Breaking News

HUKUM Komnas HAM Konsultasi Pelanggaran HAM Berat, PPAD Usulkan Rekonsiliasi Alamiah 18 Mar 2017 15:41

Article image
Ketua Persatuan Purnawirawan Angkatan Darat (PPAD) Letjen (Purn) Kiki Syahnakri. (Foto: Ist)
Rekonsiliasi alamiah yang dimaksudkan para purnawirawan TNI-AD tersebut, kata Kiki, adalah penyelesaian yang terjadi dengan sendirinya, melalui sejumlah langkah yang diambil pemerintah sejak reformasi.

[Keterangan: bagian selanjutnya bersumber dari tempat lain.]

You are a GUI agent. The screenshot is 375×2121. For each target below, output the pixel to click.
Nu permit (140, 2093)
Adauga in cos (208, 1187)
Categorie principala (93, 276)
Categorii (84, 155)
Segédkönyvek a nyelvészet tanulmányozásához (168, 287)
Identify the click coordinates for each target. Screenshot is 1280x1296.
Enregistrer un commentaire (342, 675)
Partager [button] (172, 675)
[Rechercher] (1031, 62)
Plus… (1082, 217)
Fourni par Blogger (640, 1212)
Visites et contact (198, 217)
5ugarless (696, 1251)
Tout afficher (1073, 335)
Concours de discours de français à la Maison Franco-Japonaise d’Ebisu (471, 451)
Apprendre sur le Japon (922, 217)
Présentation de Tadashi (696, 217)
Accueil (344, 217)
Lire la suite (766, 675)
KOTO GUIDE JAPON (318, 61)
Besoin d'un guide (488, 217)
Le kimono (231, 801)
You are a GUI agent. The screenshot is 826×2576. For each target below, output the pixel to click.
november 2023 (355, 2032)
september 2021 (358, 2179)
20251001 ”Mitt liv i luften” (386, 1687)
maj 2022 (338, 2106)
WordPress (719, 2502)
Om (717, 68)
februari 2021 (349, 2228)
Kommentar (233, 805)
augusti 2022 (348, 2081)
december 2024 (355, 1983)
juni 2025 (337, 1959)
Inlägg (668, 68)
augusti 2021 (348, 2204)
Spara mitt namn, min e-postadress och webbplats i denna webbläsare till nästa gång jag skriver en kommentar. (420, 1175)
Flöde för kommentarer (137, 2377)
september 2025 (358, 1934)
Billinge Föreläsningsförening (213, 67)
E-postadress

JAKARTA, IndonesiaSatu.co -- Penyelesaian kasus pelanggaran Hak Asasi Manusia (HAM) berat di Indonesia masih jalan di tempat. Bahkan, gaungnya semakin sayup-sayup sampai.

Pemerintahan era reformasi pernah membentuk Komisi Kebenaran dan Rekonsiliasi (KKR), namun bubar di tengah jalan. Rekomendasi yang dikeluarkan KKR juga tidak dijalankan.

Semua pihak tampaknya sepakat bahwa penyelesaian pelanggaran HAM berat tersebut membutuhkan rekonsiliasi nasional. Namun, model rekonsiliasi yang digunakan belum mencapai titik temu. Para pengambil kebijakan dan stakeholders belum sepakat apakah menggunakan model Afrika Selatan yang mensyaratkan pengungkapan kebenaran dan pengakuan kesalahan di pengadilan, atau memaafkannya begitu saja (forgive but non forget).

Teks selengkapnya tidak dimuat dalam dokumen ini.